Posted on March 15, 2016 at 5:20 PM



(photo credit: Tim Matheson)

You cheat yourself if you attend a Vancouver Opera performance without first taking in the pre-performance talk by Doug Tuck. Always insightful, the brief lectures are packed full of intriguing details about the performance, the history of the opera, the composer, and context in which the work was originally conceived. They offer thought provoking comments about details that might otherwise be missed as one gets caught up in the performance itself. On the evening I attended Madama Butterfly, it was Tuck’s comments about suicide and how attitudes toward it are shaped by cultural experience that first got the wheels turning. His explanation of the relationship between America and Japan at the time during which the story was set also may have planted a seed that impacted my view of the performance. I kept thinking throughout the evening, will the meaning of this opera be lost on future generations?

 

While his program notes point out Puccini likely did not view the story as an allegory about Yankee imperialism, and that the composer was rather more interested in the personal drama between the characters, one cannot help but wonder how the story of Madame Butterfly will be viewed by audiences in the future. It has been many years since I first saw Madame Butterfly performed, and in that time the mighty American empire has become a fraction of its former self; and in Canada assisted suicide has become legal. One cannot help but wonder if in a few years the pre-performance talk will need to explain that America had once been a world power we looked up to, and that suicide was once illegal and a subject of great controversy and pain. Pinkerton’s behavior toward Butterfly seems particularly despicable since he is from the land of the brave and the home of the free. Perhaps future generations will view Butterfly as silly for ever having believed the stories of the American. Should America one day find itself behind a wall, the once dramatic contrast with Imperial Japan might soon be lost, and Butterfly might be viewed as pathetic rather than tragic. Thankfully we are not there yet, and the story clearly still moved our present day audience.

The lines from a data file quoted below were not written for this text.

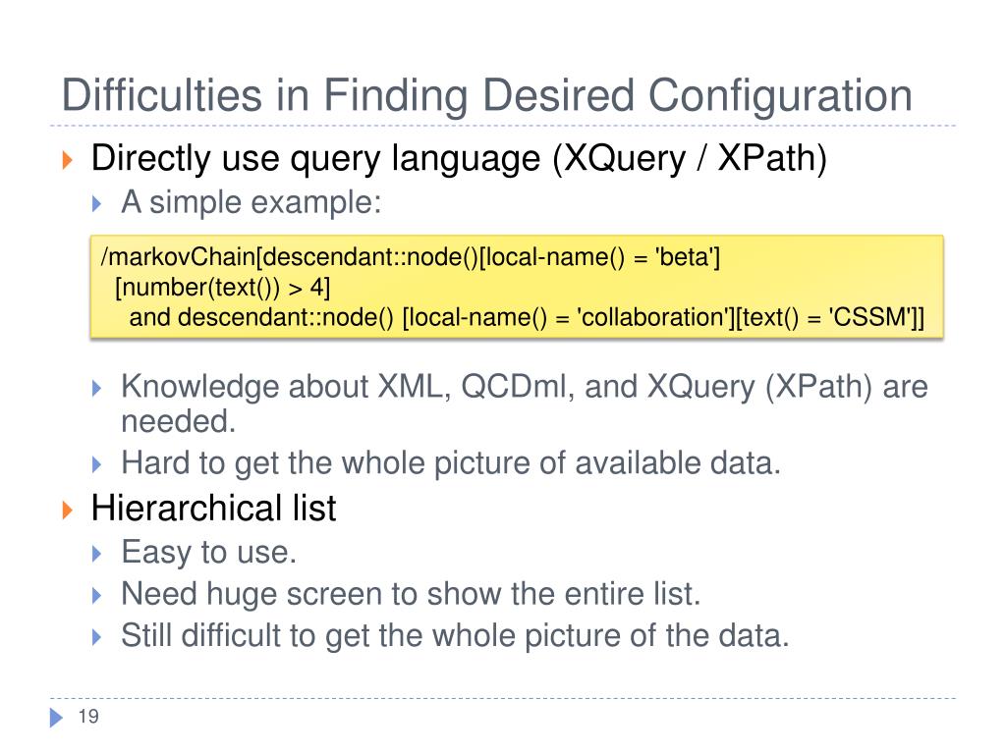Click the markovChain line in the code example

pyautogui.click(x=411, y=257)
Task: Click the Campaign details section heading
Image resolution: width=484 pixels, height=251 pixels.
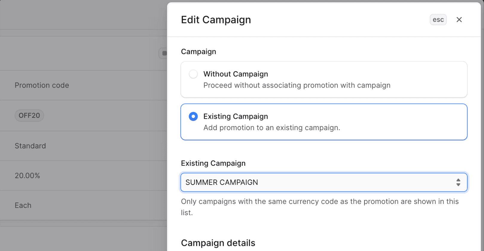Action: coord(218,243)
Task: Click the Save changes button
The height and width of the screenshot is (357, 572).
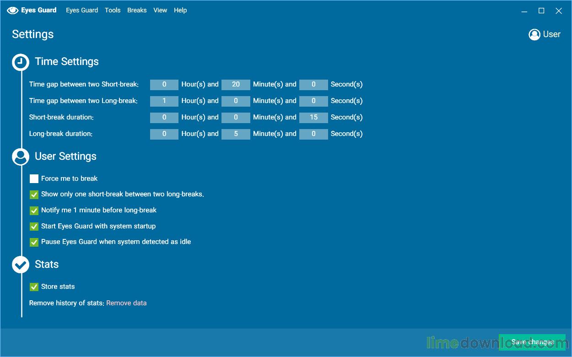Action: click(x=532, y=342)
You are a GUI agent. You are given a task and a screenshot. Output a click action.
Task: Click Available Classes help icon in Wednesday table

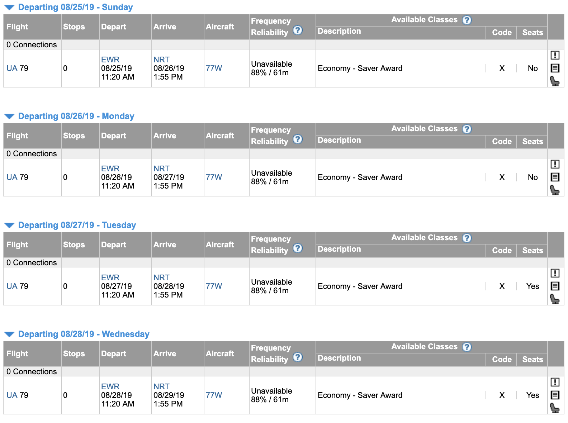coord(467,347)
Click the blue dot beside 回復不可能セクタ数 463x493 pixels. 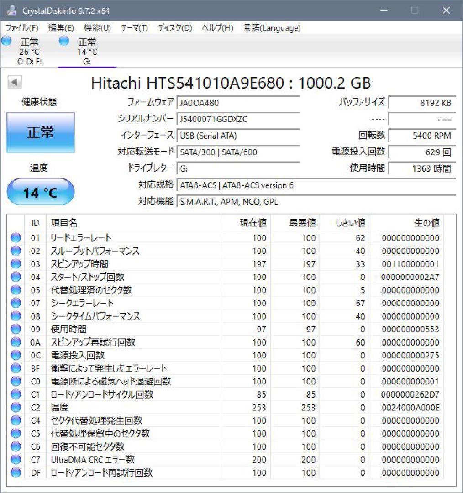16,446
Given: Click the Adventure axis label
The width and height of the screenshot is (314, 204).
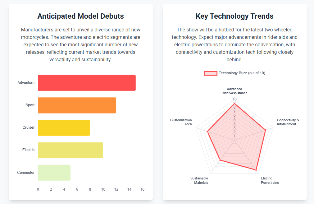Looking at the screenshot, I should [26, 83].
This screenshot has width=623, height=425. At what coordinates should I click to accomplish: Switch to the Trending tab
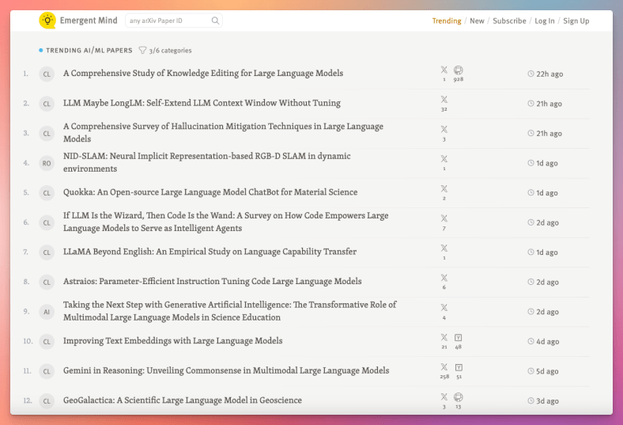coord(447,21)
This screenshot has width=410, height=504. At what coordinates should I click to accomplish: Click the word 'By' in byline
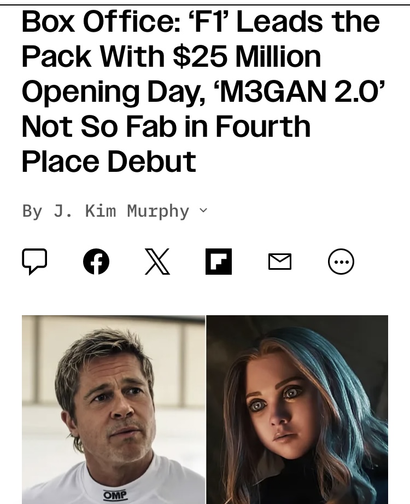[x=32, y=211]
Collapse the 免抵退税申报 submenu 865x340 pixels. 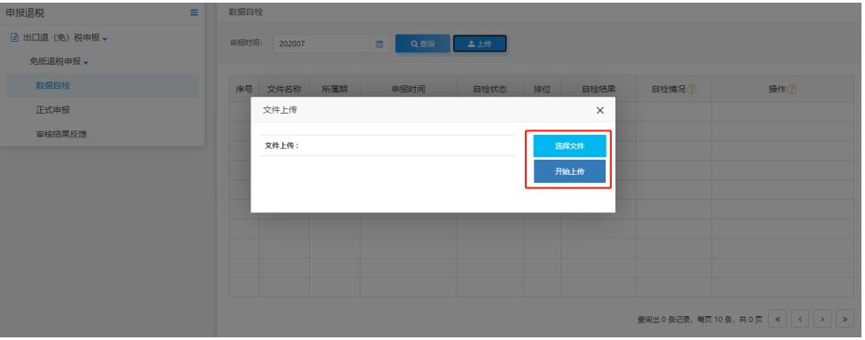click(x=60, y=62)
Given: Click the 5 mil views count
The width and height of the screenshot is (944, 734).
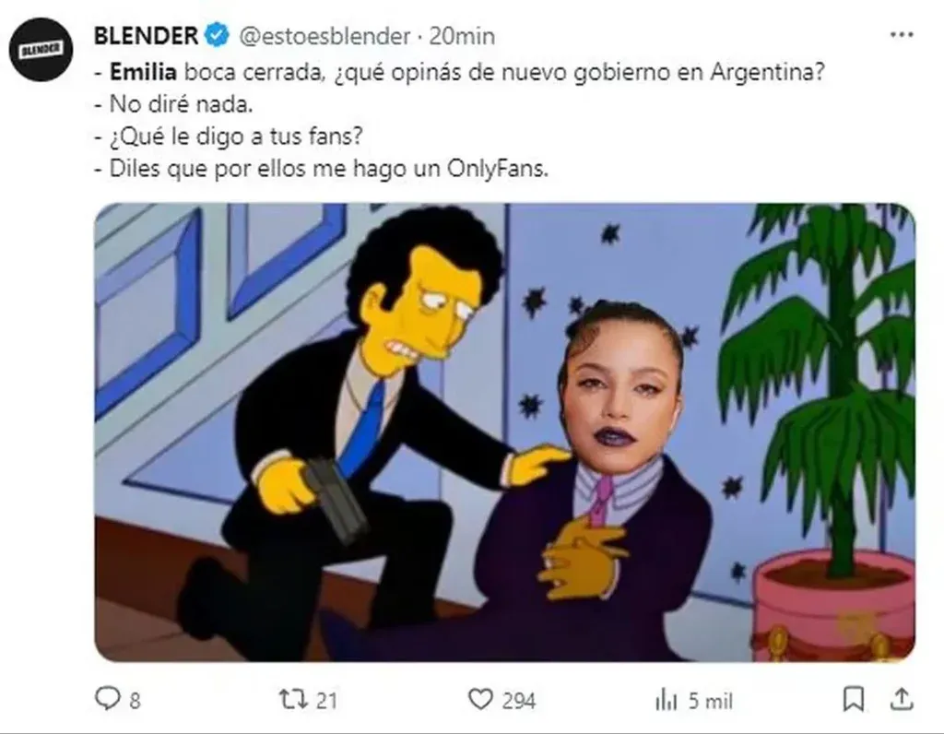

Tuck’s comments about Butterfly’s suicide were framed through the eyes of a parent. He pointed out the anguish any parent would feel when witnessing the final scene of Butterfly with her son. While Butterfly clearly undertakes the act of suicide in order to restore her honour, her words also hint at the influence that her conversion to Christianity and the God of Pinkerton has had on her. It is as if she knows that her child’s views on suicide will be different than hers because he will be raised in a culture that traditionally has not associated suicide with bravery but rather with despair. She sings to her son:

Fairest flower of beauty.

Though you ne'er must know it

`Tis for you, my love, for you I'm dying,

Poor Butterfly

That you may go away

Beyond the ocean,

Never to feel the torment when you are older,

That your mother forsook you!

My son, sent to me from Heaven,

Straight from the throne of glory,

Take one last and careful look

At your poor mother's face!

That it's memory may linger,

One last look!

Farewell, beloved! Farewell, my dearest heart!

Go, play, play.

When she speaks of forsaking the child, it is unclear if she means forsaking him by abandoning him to Pinkerton and his wife, or by her taking her life. The Japanese attitude toward suicide would indicate that the death is meant to atone for giving the child up to Pinkerton; and for the shame she feels at having been abandoned by her own kin. That Butterfly intended to die honourably is unquestionable; it is an act similar to Hari-kari or Seppuku. That form of dying seems a type of self-imposed martyrdom. There is something sacrificial about it. The child, “Sorrow” played by Vera Frederickson remains innocent of the consequences his parents choices have had on his life. While Butterfly’s death is clearly intended as an act of love, I suspect many of us hoped the child would simply not remember his mother. Her memory would have brought up too many questions, none of which had easy answers. There is sometimes great comfort in forgetting.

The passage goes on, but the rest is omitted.